Verifying Genesys Cloud webhook signature headers to prevent replay attacks

Does anyone know the exact algorithm for verifying the X-Genesys-Signature header in a Node.js webhook consumer? I am building a secure endpoint to ingest v2.analytics.conversation.aggregate events and need to validate the payload integrity before processing. The documentation mentions HMAC-SHA256, but I am unsure if the secret key should be the OAuth client secret or a specific webhook secret generated in the UI. My current implementation uses crypto.createHmac('sha256', secret).update(payload).digest('hex'), but the computed signature never matches the header value.

I have confirmed that the payload string is the raw POST body, not the parsed JSON object, and I am handling the newline characters correctly. However, I consistently get a mismatch error. Is there a specific encoding requirement for the secret key, or should I be including the timestamp in the signature calculation? I want to ensure this is robust against replay attacks, so I need to verify the signature before checking the event timestamp against a sliding window.

It depends, but generally… you want to ensure the secret matches the webhook configuration exactly. I handle this in my Rails middleware using Faraday and Sidekiq for async processing. Here is the step-by-step verification logic:

  1. Extract the X-Genesys-Signature header and the raw request body.
  2. Use the specific webhook secret from Genesys Admin, not the OAuth client secret.
  3. Compute HMAC-SHA256 and compare it securely.
require 'openssl'
require 'base64'

def verify_signature(payload, signature_header, secret)
 # Header format: t=timestamp,s=signature
 parts = signature_header.split(',')
 timestamp = parts.find { |p| p.start_with?('t=') }&.split('=')&.last
 received_sig = parts.find { |p| p.start_with?('s=') }&.split('=')&.last

 return false unless timestamp && received_sig
 
 # Prevent replay attacks: check timestamp (e.g., 5 min window)
 return false if (Time.now.to_i - timestamp.to_i).abs > 300

 expected_sig = OpenSSL::HMAC.hexdigest('sha256', secret, "#{timestamp}.#{payload}")
 ActiveSupport::SecurityUtils.secure_compare(expected_sig, received_sig)
end

This ensures integrity before passing to ActiveJob.

have you tried using the specific webhook secret from the ui? i usually see people confuse this with the oauth client secret which fails immediately. also ensure you are hashing the raw buffer, not a stringified body. node mutates req.body often. check the signature against the raw stream.

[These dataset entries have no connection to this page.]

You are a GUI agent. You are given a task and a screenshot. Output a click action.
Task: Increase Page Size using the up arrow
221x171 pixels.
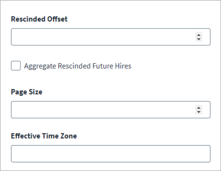click(x=199, y=108)
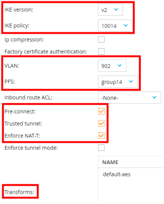This screenshot has width=164, height=204.
Task: Select the default-aes transform row
Action: (130, 174)
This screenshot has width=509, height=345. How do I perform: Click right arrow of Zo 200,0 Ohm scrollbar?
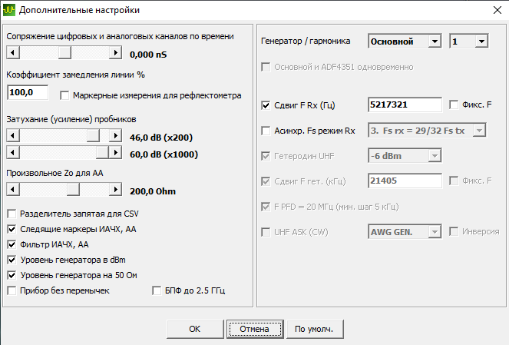(x=115, y=189)
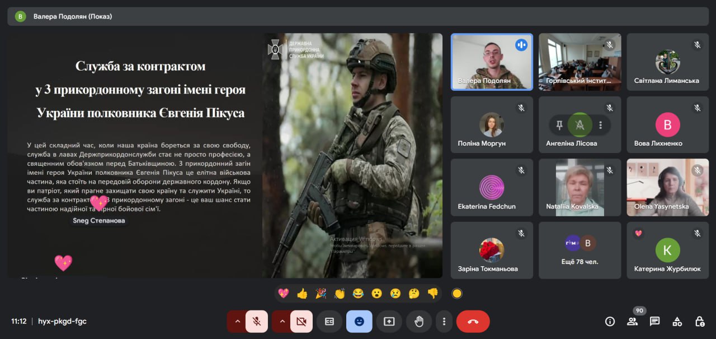Turn your camera back on

click(302, 321)
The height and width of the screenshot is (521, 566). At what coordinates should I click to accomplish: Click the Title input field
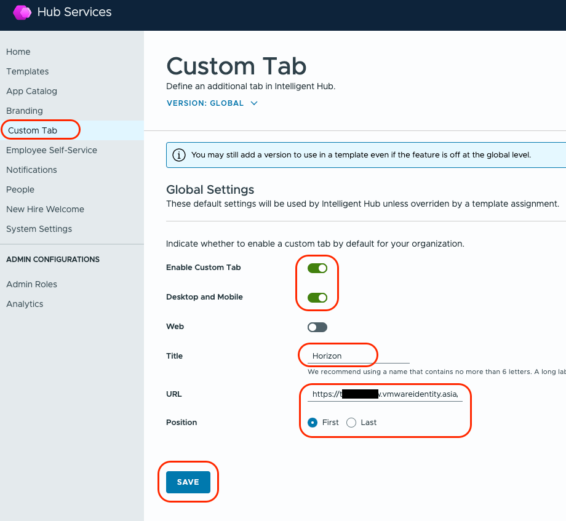pyautogui.click(x=358, y=356)
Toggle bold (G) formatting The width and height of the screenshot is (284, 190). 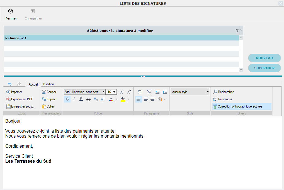(x=67, y=99)
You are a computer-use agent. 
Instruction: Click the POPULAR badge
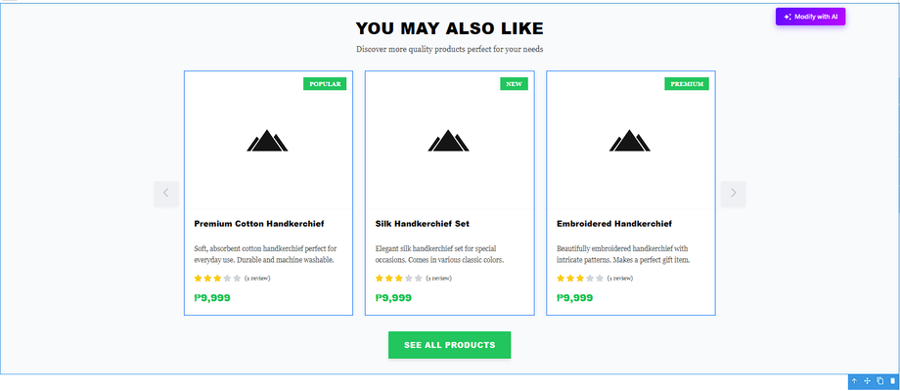pos(326,84)
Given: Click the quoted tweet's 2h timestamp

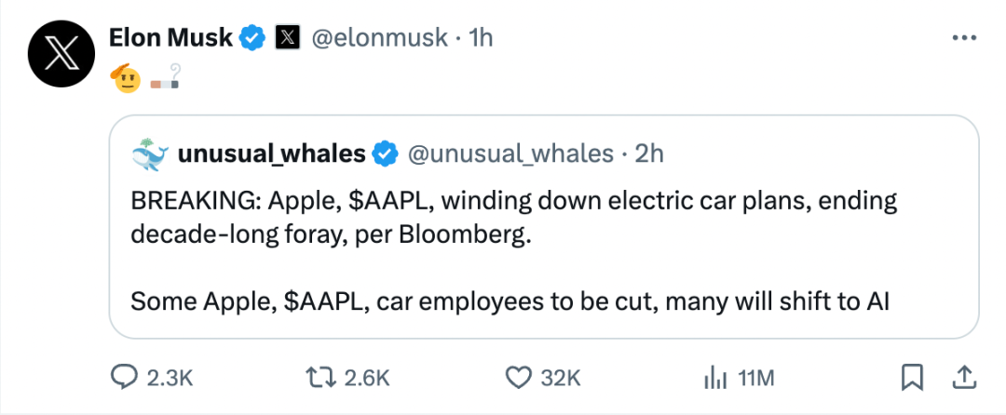Looking at the screenshot, I should 648,154.
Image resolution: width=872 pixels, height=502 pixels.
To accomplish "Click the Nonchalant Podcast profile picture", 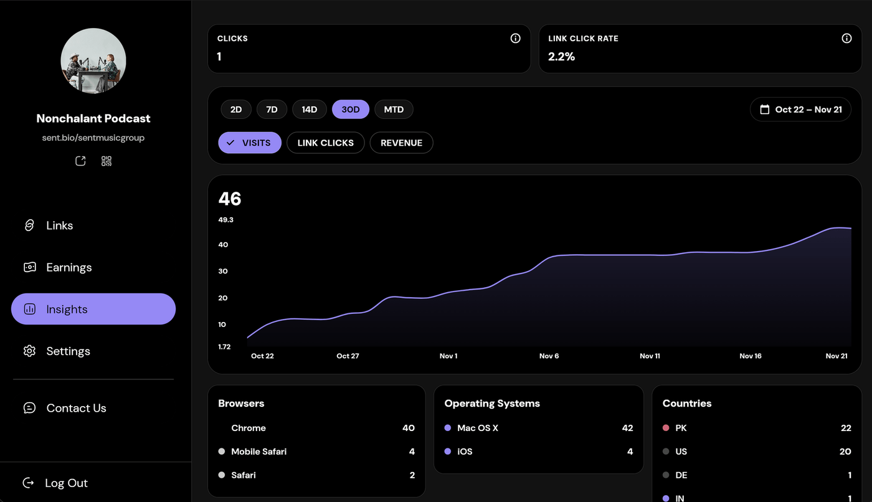I will (93, 60).
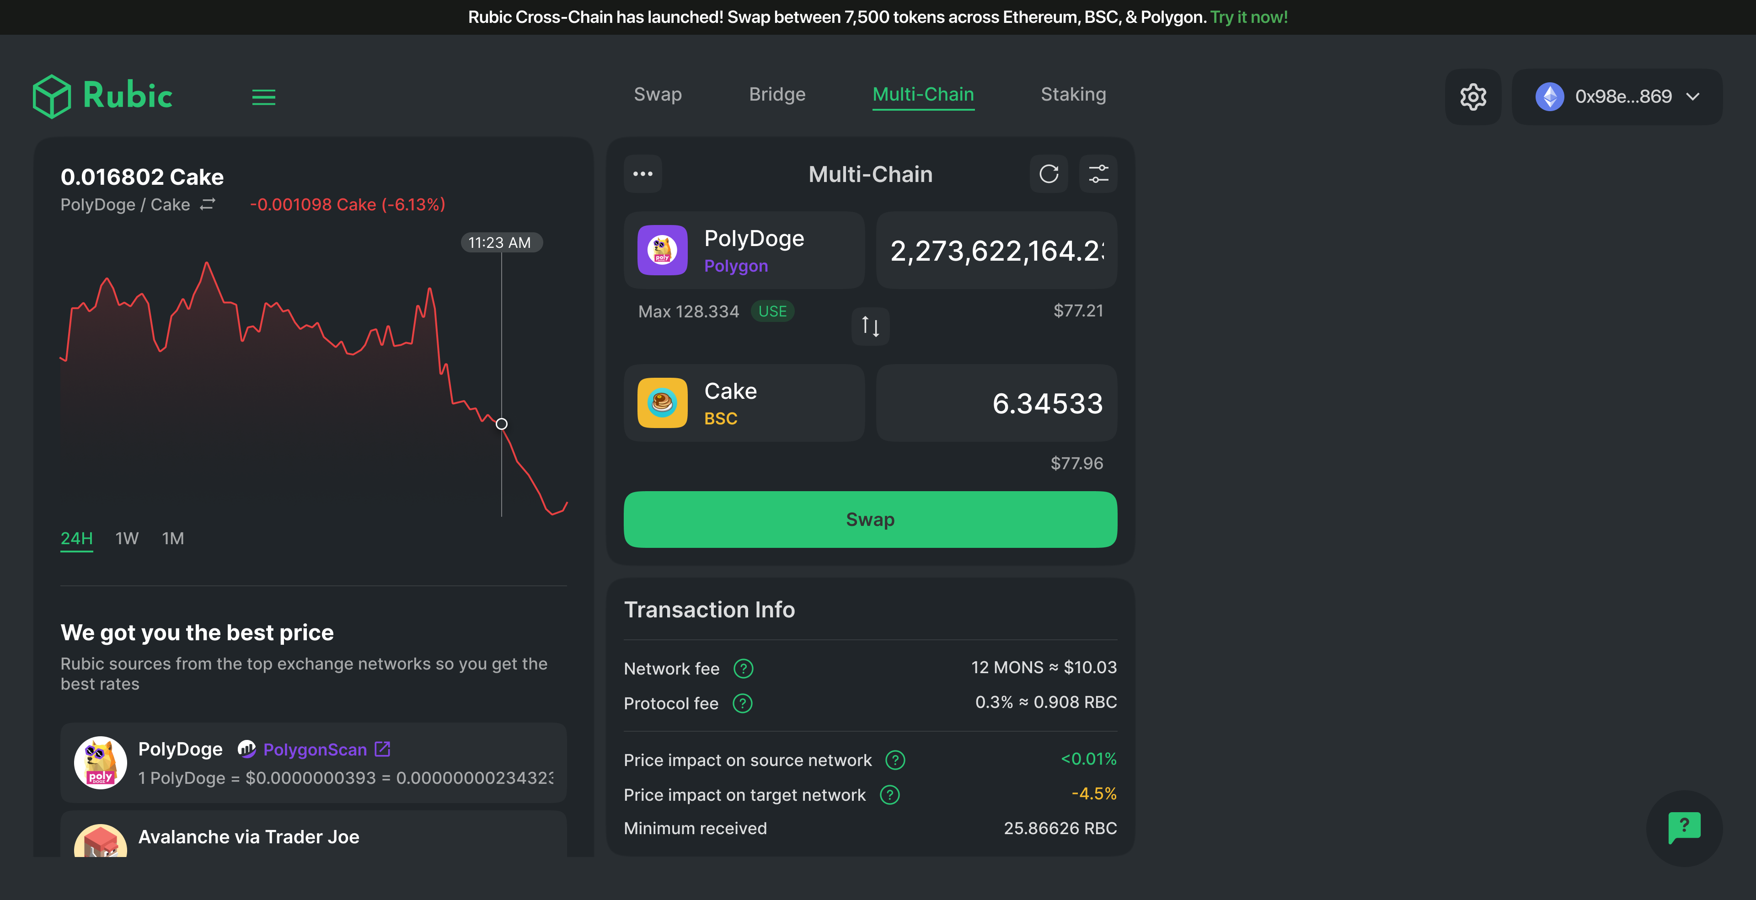Click the chart's 11:23 AM marker point

tap(501, 424)
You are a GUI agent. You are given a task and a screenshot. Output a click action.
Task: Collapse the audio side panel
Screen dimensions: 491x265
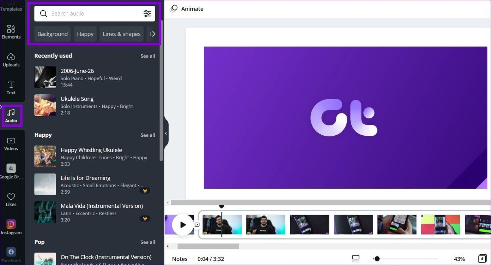(x=166, y=133)
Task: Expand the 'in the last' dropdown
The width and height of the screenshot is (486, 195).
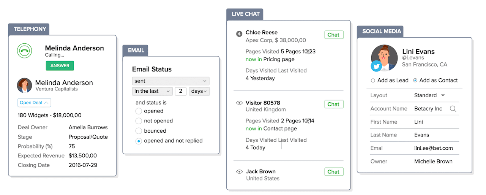Action: [152, 91]
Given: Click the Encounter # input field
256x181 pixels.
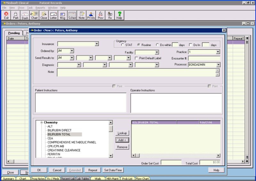Looking at the screenshot, I should pos(204,58).
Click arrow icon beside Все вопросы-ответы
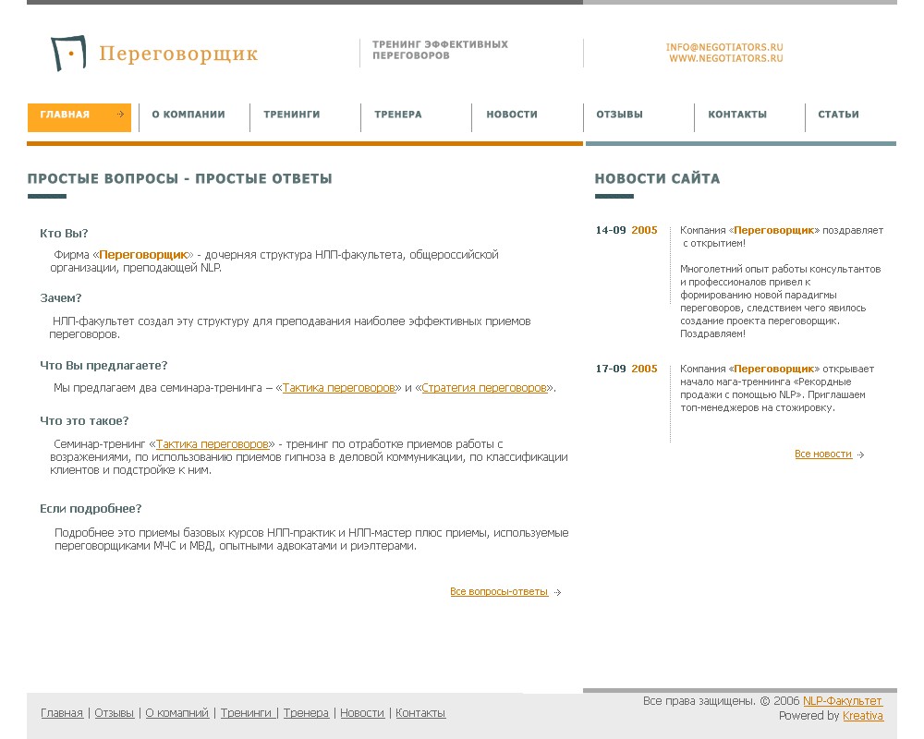 coord(557,593)
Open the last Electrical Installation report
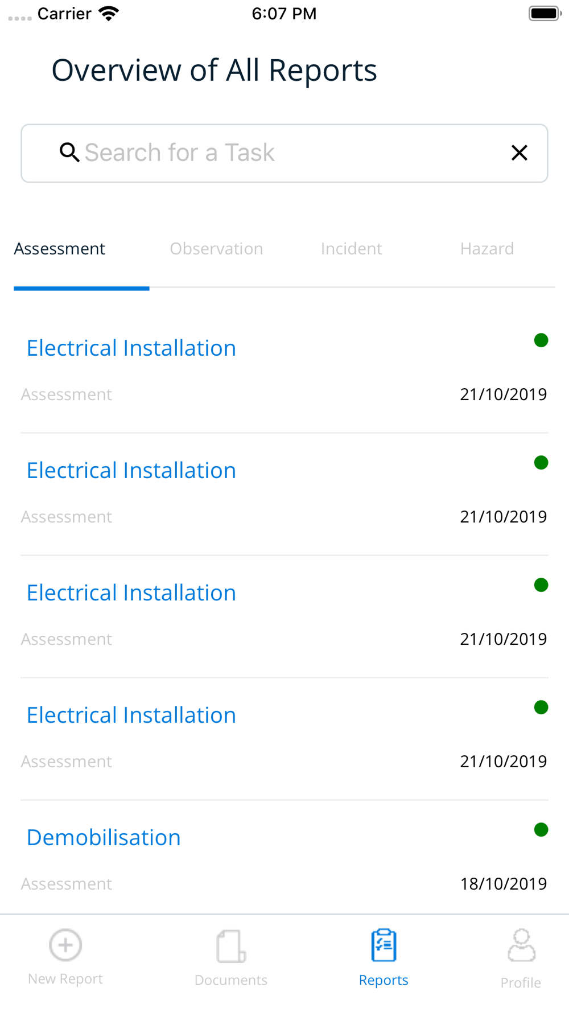 [x=131, y=715]
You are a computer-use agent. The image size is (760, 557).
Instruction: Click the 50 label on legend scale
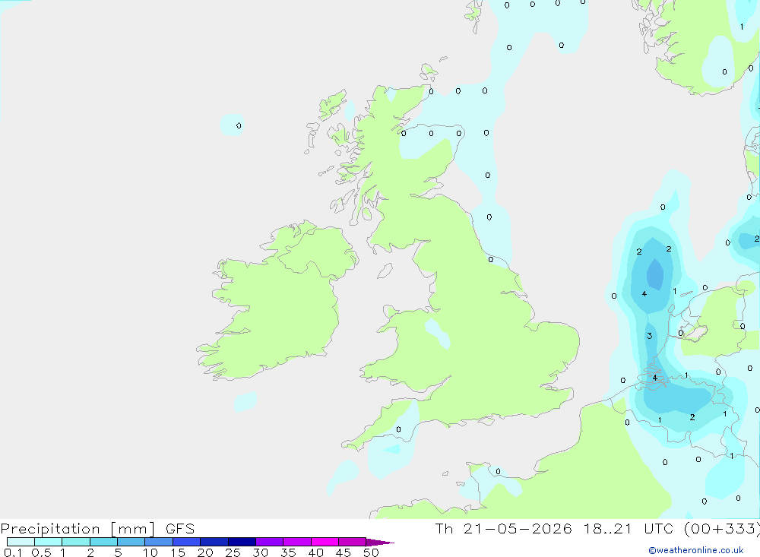[x=371, y=552]
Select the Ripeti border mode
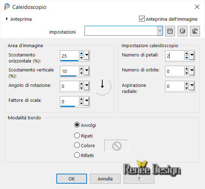Viewport: 205px width, 189px height. 77,135
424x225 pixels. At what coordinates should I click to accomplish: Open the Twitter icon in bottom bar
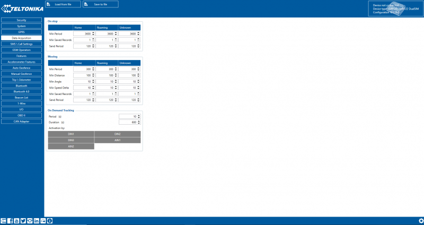[x=23, y=220]
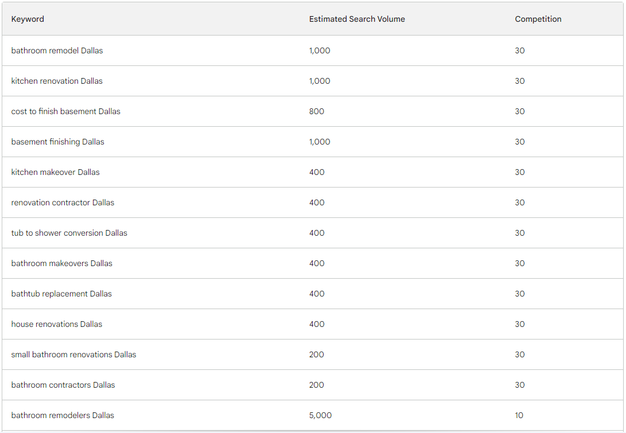
Task: Select the keyword 'bathroom makeovers Dallas'
Action: tap(61, 263)
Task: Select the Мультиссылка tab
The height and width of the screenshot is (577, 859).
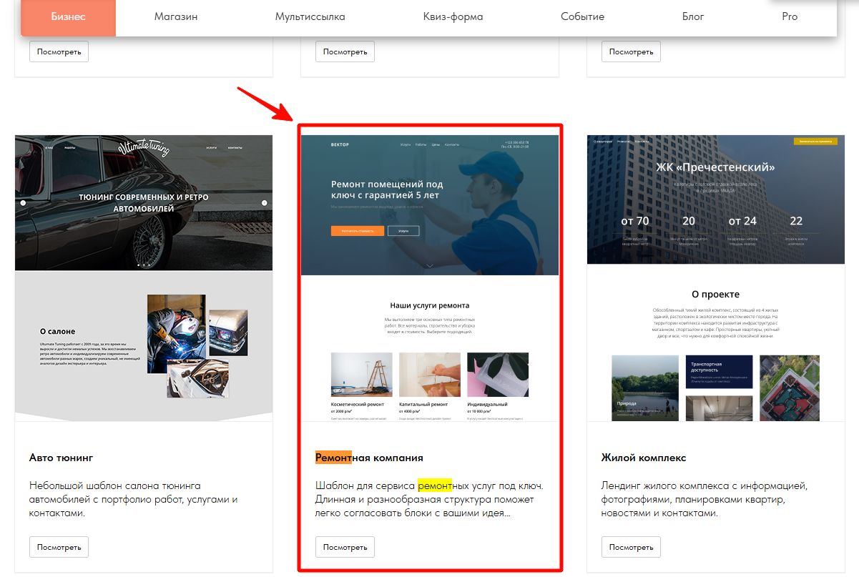Action: point(310,16)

Have you tried isolating the raw request body before any middleware parsing occurs?

Does anyone know the exact algorithm for verifying the X-Genesys-Signature header in a Node.js webhook consumer?

The core issue is not the algorithm itself, but the input data. The X-Genesys-Signature is an HMAC-SHA256 hash of the raw HTTP body. If you use standard body parsers like express.json() or body-parser, the buffer is converted to a string or object. The hash of that transformed data will never match the signature calculated on the raw stream.

You must access the raw buffer directly. In a standard Express setup, you can bypass the JSON parser for this specific route or capture the raw body in middleware. The secret key is indeed the Webhook Secret found in the Genesys Cloud Admin UI under the specific webhook configuration, not your OAuth Client Secret.

Here is a working implementation using express and crypto:

const crypto = require('crypto');

// Middleware to capture raw body
app.use('/webhooks/genesys', express.raw({ type: 'application/json' }), (req, res, next) => {
 const rawBody = req.body;
 const signature = req.headers['x-genesys-signature'];
 const webhookSecret = process.env.WEBHOOK_SECRET; // From Genesys UI

 // Calculate HMAC-SHA256
 const hmac = crypto.createHmac('sha256', webhookSecret);
 const digest = hmac.update(rawBody).digest('hex');

 // Secure comparison to prevent timing attacks
 const isValid = crypto.timingSafeEqual(
 Buffer.from(signature, 'hex'),
 Buffer.from(digest, 'hex')
 );

 if (!isValid) {
 return res.status(401).send('Invalid signature');
 }

 // Parse JSON manually since we used raw()
 const payload = JSON.parse(rawBody.toString());
 
 // Process payload
 console.log('Valid event received:', payload.eventName);
 res.status(200).send();
});

Ensure your environment variable WEBHOOK_SECRET matches the key generated in the Genesys Cloud Admin portal. If the signature still fails, log the raw buffer length and the calculated digest to verify the input stream is not being truncated by network proxies.

Check your middleware order because express.json() consumes the stream before you can hash it. You need to capture the raw buffer first.

  • Use express.raw() instead of express.json() for signature verification.
  • Verify the X-Genesys-Signature header against the raw buffer using crypto.createHmac('sha256', secret).
  • Ensure the secret is the webhook-specific secret from Admin, not the OAuth client secret.